Most frequent 3-tuples per chapter

We will now use a query as a subquery in a larger query. Spark SQL supports advanced features of SQL. Previously you learned how to find the most common word sequences over an entire book having 12 chapters. Now you will obtain the most frequent 3-tuple for each of the 12 chapters.

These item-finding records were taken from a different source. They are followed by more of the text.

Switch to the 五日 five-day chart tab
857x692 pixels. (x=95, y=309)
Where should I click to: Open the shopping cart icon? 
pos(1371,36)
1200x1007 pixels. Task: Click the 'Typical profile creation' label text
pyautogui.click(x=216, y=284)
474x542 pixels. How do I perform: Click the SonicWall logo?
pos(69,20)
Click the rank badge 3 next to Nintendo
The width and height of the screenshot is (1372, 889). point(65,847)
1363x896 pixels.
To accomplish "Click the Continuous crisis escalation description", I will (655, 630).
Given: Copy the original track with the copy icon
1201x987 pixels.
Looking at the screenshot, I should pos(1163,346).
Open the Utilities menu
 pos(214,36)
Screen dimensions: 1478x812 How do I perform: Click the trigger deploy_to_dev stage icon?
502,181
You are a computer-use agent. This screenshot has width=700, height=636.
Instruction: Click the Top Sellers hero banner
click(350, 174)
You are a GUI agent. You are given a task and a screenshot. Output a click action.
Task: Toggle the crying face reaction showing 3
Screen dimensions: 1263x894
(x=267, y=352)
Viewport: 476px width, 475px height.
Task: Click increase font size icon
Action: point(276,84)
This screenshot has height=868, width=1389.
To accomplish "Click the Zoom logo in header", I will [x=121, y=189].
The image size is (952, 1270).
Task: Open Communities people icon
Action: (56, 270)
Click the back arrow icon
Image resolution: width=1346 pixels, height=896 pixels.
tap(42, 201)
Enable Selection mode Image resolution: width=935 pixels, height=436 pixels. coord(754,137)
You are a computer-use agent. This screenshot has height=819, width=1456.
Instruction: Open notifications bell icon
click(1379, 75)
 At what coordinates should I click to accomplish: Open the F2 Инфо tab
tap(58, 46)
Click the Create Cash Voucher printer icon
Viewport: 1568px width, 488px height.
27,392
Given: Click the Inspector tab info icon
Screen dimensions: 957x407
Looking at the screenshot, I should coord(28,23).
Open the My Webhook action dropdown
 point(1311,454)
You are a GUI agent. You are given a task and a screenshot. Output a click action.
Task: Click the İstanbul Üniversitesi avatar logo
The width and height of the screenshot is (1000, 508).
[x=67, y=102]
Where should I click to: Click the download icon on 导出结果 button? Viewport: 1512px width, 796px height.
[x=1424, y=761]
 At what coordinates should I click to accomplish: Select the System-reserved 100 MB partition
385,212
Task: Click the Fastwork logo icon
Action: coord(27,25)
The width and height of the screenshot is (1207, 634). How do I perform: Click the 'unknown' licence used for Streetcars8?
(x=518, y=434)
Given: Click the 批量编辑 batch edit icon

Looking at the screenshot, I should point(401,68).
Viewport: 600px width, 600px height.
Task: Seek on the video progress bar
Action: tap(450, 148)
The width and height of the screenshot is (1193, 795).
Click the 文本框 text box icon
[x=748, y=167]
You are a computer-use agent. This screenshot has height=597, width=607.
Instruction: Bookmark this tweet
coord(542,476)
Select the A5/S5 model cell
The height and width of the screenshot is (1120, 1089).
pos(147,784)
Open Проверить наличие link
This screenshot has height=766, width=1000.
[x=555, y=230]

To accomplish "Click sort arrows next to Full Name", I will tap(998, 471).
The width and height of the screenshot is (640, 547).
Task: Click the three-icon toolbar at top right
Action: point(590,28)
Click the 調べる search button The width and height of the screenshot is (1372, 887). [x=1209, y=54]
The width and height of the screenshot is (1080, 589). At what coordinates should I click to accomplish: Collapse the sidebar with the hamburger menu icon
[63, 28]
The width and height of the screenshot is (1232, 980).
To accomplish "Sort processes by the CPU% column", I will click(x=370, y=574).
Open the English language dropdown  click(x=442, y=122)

You will do this using a window function to retrieve the top row per group.

There is a table having columns word, id, chapter.

  1. The chapter column corresponds to the number of a chapter.
  2. The word column corresponds to a single word in the document.
  3. The id column corresponds to the word position in the document.

We also have the following query:

subquery = """
SELECT chapter, w1, w2, w3, COUNT(*) as count
FROM
(
    SELECT
    chapter,
    word AS w1,
    LEAD(word, 1) OVER(PARTITION BY chapter ORDER BY id ) AS w2,
    LEAD(word, 2) OVER(PARTITION BY chapter ORDER BY id ) AS w3
    FROM text
)
GROUP BY chapter, w1, w2, w3
ORDER BY chapter, count DESC
"""
spark.sql(subquery).show(5)
+-------+---+-----+----+-----+
|chapter| w1|   w2|  w3|count|
+-------+---+-----+----+-----+
|      1| up|   to| the|    6|
|      1|one|   of| the|    6|
|      1| in|front|  of|    5|
|      1| up|  and|down|    5|
|      1| it|  was|   a|    5|
+-------+---+-----+----+-----+
only showing top 5 rows

From this table you can determine that the first row of the desired result will be:

+-------+---+-----+----+-----+
|chapter| w1|   w2|  w3|count|
+-------+---+-----+----+-----+
|      1| up|   to| the|    6|
+-------+---+-----+----+-----+

Your task is to use subquery as a subquery in a larger query to obtain the most frequent 3-tuple per chapter. The desired result will have the same schema, but having one row per chapter. Use ROW_NUMBER() to obtain the row number per row per chapter.

Instructions
100 XP
  • Get the most frequent 3-tuple per chapter.